**Your objective:** I'd like the listing below copied exactly, with the images left out.

** Exercise data follows **

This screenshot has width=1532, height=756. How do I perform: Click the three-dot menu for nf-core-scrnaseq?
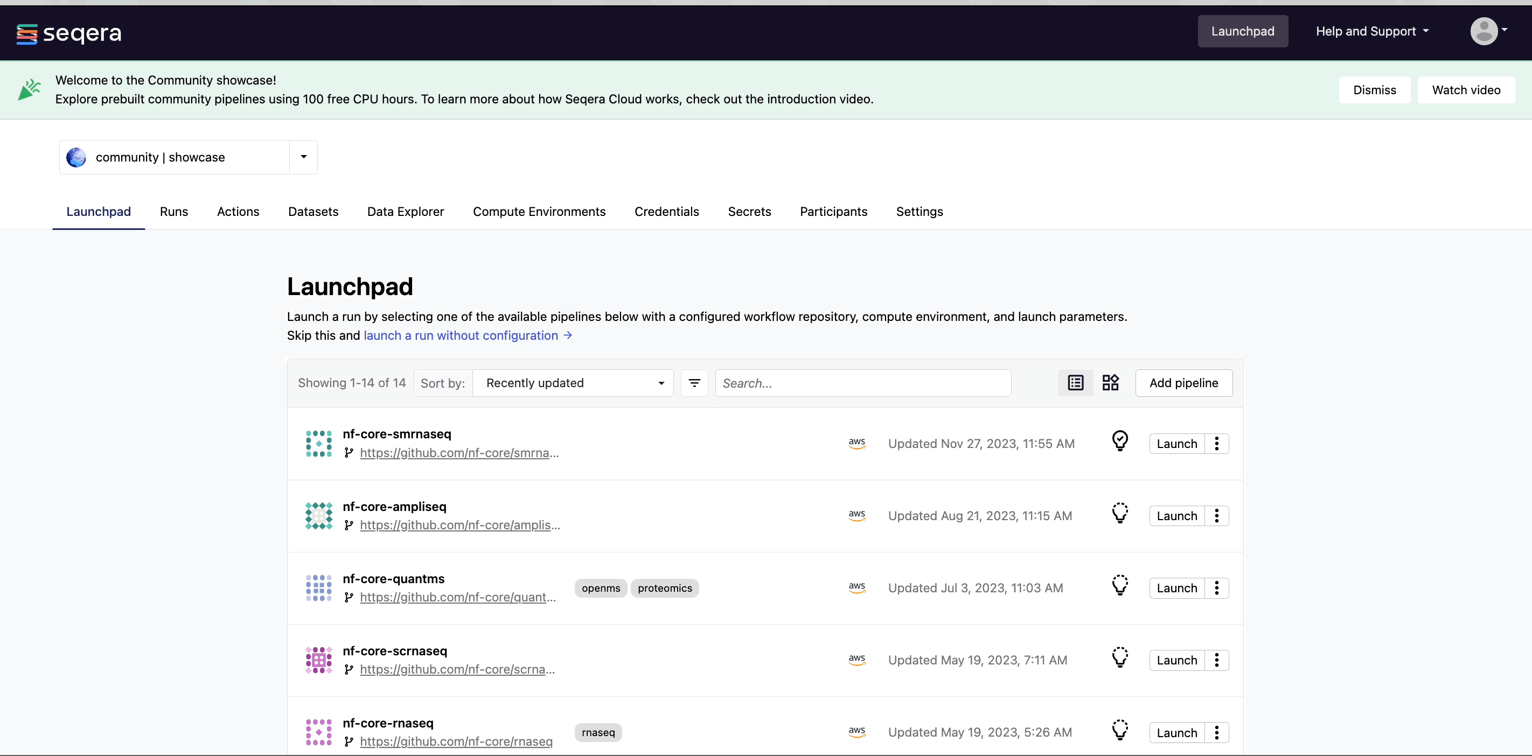[x=1216, y=659]

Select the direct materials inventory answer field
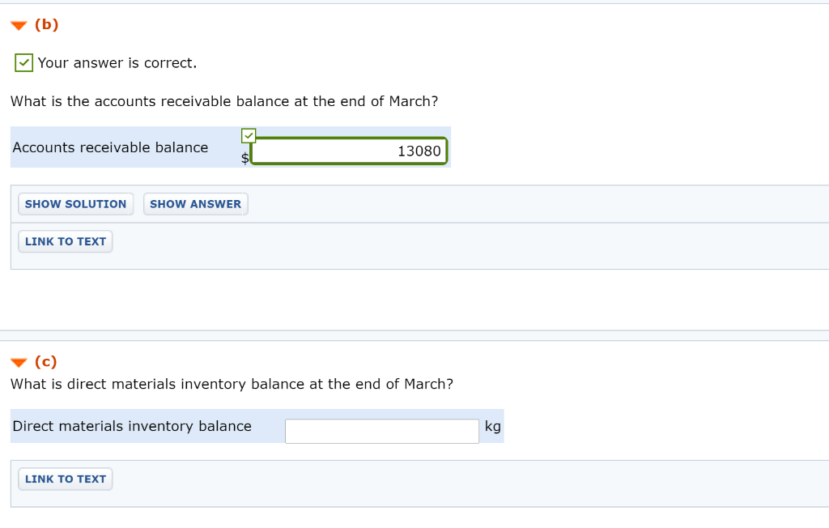pyautogui.click(x=381, y=431)
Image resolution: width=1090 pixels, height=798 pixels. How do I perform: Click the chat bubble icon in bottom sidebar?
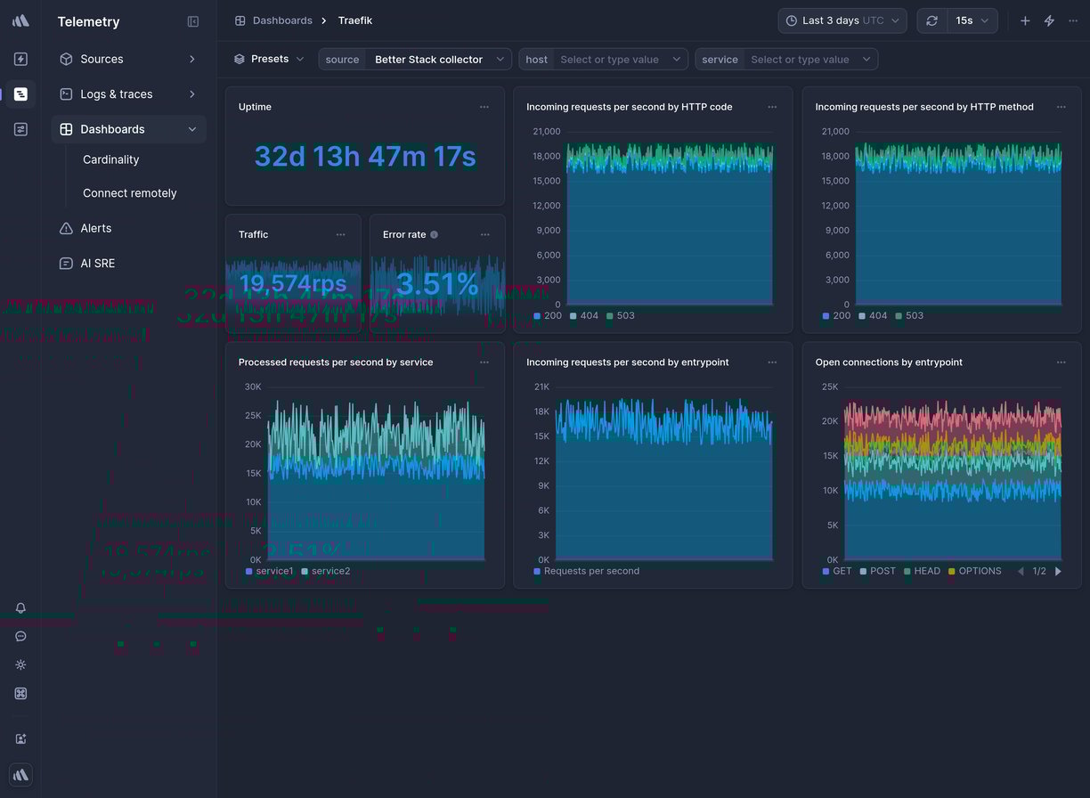[x=20, y=636]
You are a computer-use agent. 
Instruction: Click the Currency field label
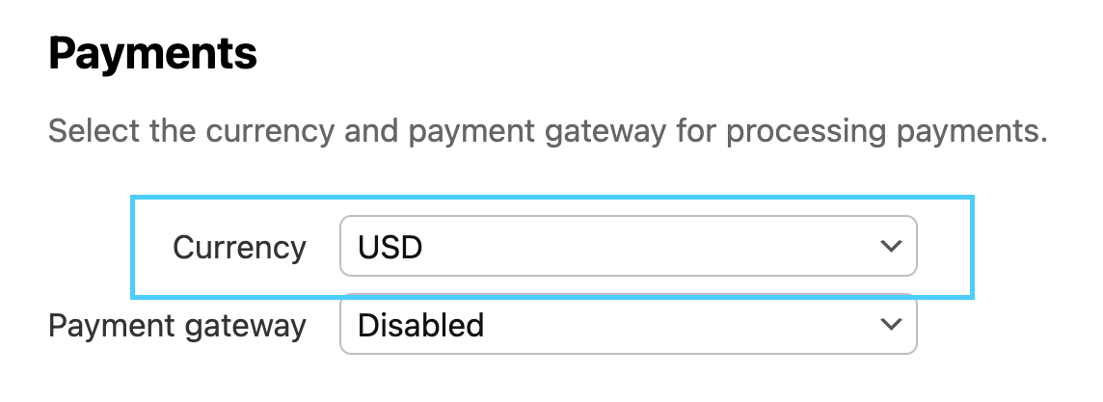[239, 248]
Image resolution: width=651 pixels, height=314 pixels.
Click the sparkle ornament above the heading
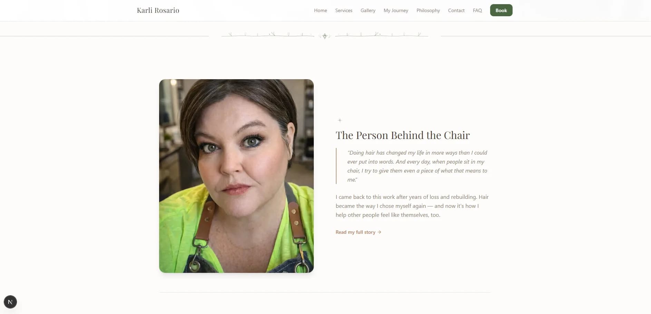point(340,120)
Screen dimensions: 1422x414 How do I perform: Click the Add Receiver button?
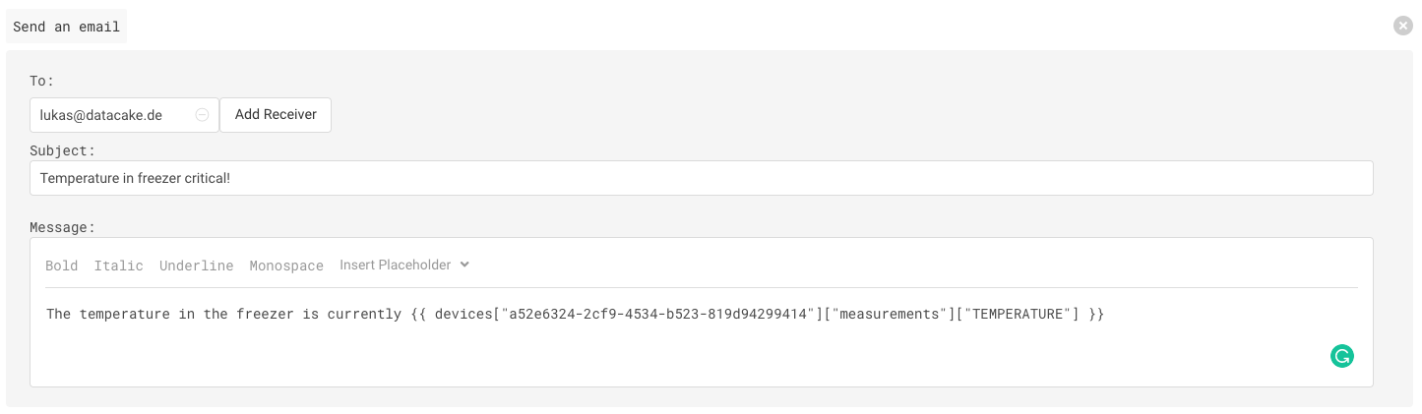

** End of Exercise data **

**Solved problem:**
This screenshot has width=1532, height=756. How do I perform: Click the three-dot menu for nf-core-scrnaseq?
[x=1216, y=659]

Select the direct materials inventory answer field
pyautogui.click(x=381, y=431)
Image resolution: width=1090 pixels, height=798 pixels. How do I perform: Click the chat bubble icon in bottom sidebar?
[x=20, y=636]
You are a computer-use agent. 
Instruction: Click the Currency field label
[239, 248]
Image resolution: width=651 pixels, height=314 pixels.
Click the sparkle ornament above the heading
point(340,120)
Screen dimensions: 1422x414 How do I perform: Click the Add Receiver button?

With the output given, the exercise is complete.